Ferrari zablokowało propozycję Red Bulla dotyczącą silników
Zespół Ferrari zablokował propozycję Red Bulla dotycząca wycofania się z dalszego ograniczania liczby silników dostępnych w trakcie sezonu.Dyrektor ds. technicznych F1 Ross Brawn sytuację tę określił wtedy "farsą" i zapowiedział wdrożenie planu naprawczego, przyznając jednocześnie, że będzie on możliwy do wdrożenia prawdopodobnie dopiero, gdy w F1 pojawią się nowe jednostki napędowe czyli w sezonie 2021.
Źródła blisko związane z padokiem twierdzą, że Christian Horner podczas spotkania Grupy Strategicznej przed GP Brazylii po raz kolejny podjął próbę przekonania pozostałych ekip do zaniechania dalszego ograniczania liczby silników.
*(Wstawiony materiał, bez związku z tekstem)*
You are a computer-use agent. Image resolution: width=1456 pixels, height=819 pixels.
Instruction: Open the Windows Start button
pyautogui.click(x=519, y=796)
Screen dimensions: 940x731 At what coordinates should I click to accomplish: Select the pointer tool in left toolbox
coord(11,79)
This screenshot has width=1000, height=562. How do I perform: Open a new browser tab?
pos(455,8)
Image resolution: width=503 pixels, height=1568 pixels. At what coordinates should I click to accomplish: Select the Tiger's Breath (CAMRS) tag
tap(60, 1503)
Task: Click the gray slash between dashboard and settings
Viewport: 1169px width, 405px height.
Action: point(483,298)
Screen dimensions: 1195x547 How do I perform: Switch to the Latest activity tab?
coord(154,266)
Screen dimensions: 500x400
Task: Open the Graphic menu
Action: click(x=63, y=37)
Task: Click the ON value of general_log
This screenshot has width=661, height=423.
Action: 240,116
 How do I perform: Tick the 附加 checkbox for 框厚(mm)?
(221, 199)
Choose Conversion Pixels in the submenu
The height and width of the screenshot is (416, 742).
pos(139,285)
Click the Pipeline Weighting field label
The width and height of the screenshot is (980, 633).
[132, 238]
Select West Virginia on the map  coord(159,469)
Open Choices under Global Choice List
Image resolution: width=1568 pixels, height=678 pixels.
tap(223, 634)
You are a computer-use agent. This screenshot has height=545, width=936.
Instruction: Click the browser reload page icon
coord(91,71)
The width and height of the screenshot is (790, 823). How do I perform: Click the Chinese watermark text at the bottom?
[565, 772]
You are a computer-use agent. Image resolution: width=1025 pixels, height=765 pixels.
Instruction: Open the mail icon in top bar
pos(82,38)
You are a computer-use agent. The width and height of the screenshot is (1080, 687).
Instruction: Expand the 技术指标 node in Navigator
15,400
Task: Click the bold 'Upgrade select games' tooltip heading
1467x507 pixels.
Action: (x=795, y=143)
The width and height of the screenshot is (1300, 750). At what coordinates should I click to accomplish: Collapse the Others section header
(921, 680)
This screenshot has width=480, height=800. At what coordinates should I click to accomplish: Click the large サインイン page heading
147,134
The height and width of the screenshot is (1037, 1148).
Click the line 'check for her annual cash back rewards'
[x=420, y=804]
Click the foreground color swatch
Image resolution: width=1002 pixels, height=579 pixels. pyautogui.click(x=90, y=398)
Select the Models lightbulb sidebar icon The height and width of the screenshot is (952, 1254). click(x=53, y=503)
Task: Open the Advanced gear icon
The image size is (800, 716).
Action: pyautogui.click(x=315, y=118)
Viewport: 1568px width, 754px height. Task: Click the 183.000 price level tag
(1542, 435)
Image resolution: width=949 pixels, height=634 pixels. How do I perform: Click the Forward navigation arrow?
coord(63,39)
W przyszłym roku mimo wzrostu liczby wyścigów, kierowcy będą miel do dyspozycji tylko trzy układy napędowe.
Wedle tych samych doniesień propozycję tę definitywnie zablokował zespół Ferrari, który twierdzi, że na takie zmiany jest za późno, gdyż już poświęcił czas i środki na przygotowanie swoich jednostek pod kątem obecnych przepisów.
Takie stanowisko Ferrari sprawia, że przepisy ograniczające liczbę jednostek dostępną w sezonie nie ulegną zmianie mimo iż coraz więcej osób wypowiada się przeciwko takiej polityce.
Oprócz Christiana Hornera, który w oczywisty sposób dba o interesy zespołów Red Bulla, ostatnio krytycznie na temat tych ograniczeń wypowiadał się także Lewis Hamilton, który mimo iż nie może narzekać na awaryjność swojego auta, mocno skarżył się na fakt iż ograniczenia te zmuszają kierowców do drastycznego oszczędzania silników.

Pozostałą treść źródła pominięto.